Hydrogen inhalation inhibits microglia activation and neuroinflammation in a rat model of traumatic brain injury.

Abstract

This study examined the neuroprotective potential of hydrogen inhalation (HI) in a rat model of traumatic brain injury (TBI), focusing on optimal intervention timing and underlying mechanisms. Among the protocols tested, administration of 4% H2 gas during the first 24 hours post-TBI yielded the greatest benefit. Histopathological analysis revealed reductions in reactive astrocytosis and microglial activation. Nissl staining showed a significant decline in dark neuron counts at 2 hours post-TBI and attenuated neuronal loss at day 3. Immunohistochemical staining demonstrated decreased CD16-positive cells alongside increased CD206-positive cells, indicating a shift in microglial polarization.

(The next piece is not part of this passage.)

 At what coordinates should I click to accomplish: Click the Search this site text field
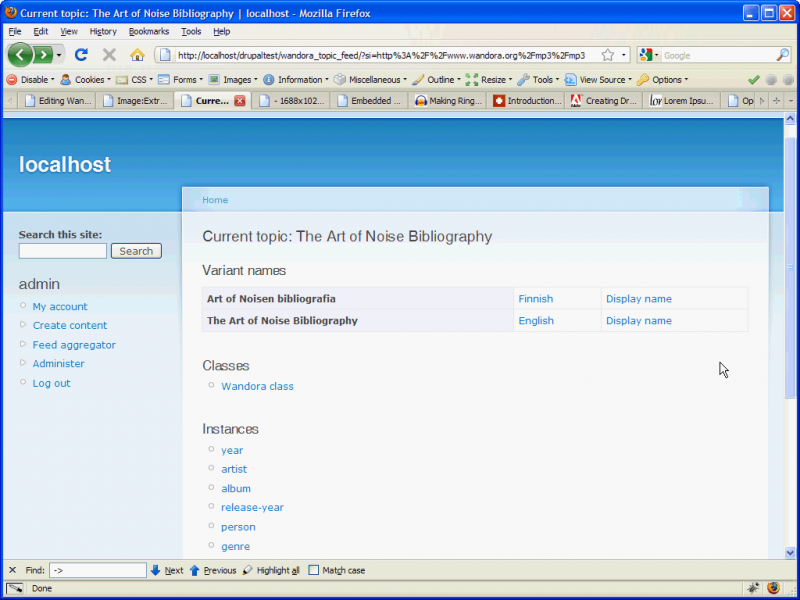pyautogui.click(x=62, y=251)

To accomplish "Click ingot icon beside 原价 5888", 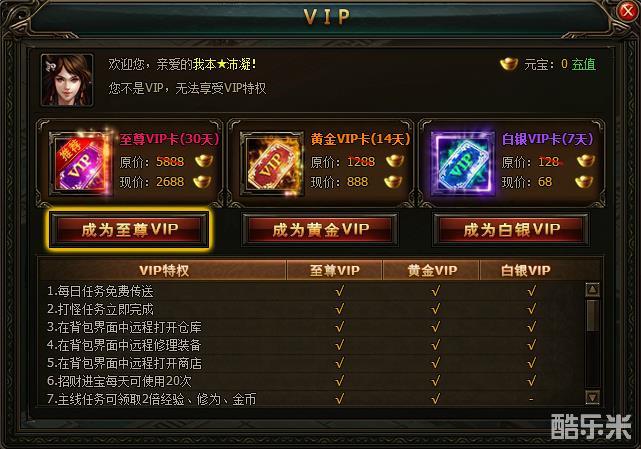I will coord(204,161).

Multiplex cytokine profiling revealed pronounced modulation of IL-12, IFN-γ, and GM-CSF levels at 24 hours post-TBI. Collectively, these findings suggest that H2 inhalation exerts neuroprotective effects primarily through suppression of microglial activation and attenuation of neuroinflammation.

Mechanism

Inhalation of 4% H2 suppresses microglial activation by shifting polarization from pro-inflammatory (CD16-positive) to anti-inflammatory (CD206-positive) phenotypes and reducing cytokine levels including IL-12, IFN-γ, and GM-CSF, thereby attenuating neuroinflammation after TBI.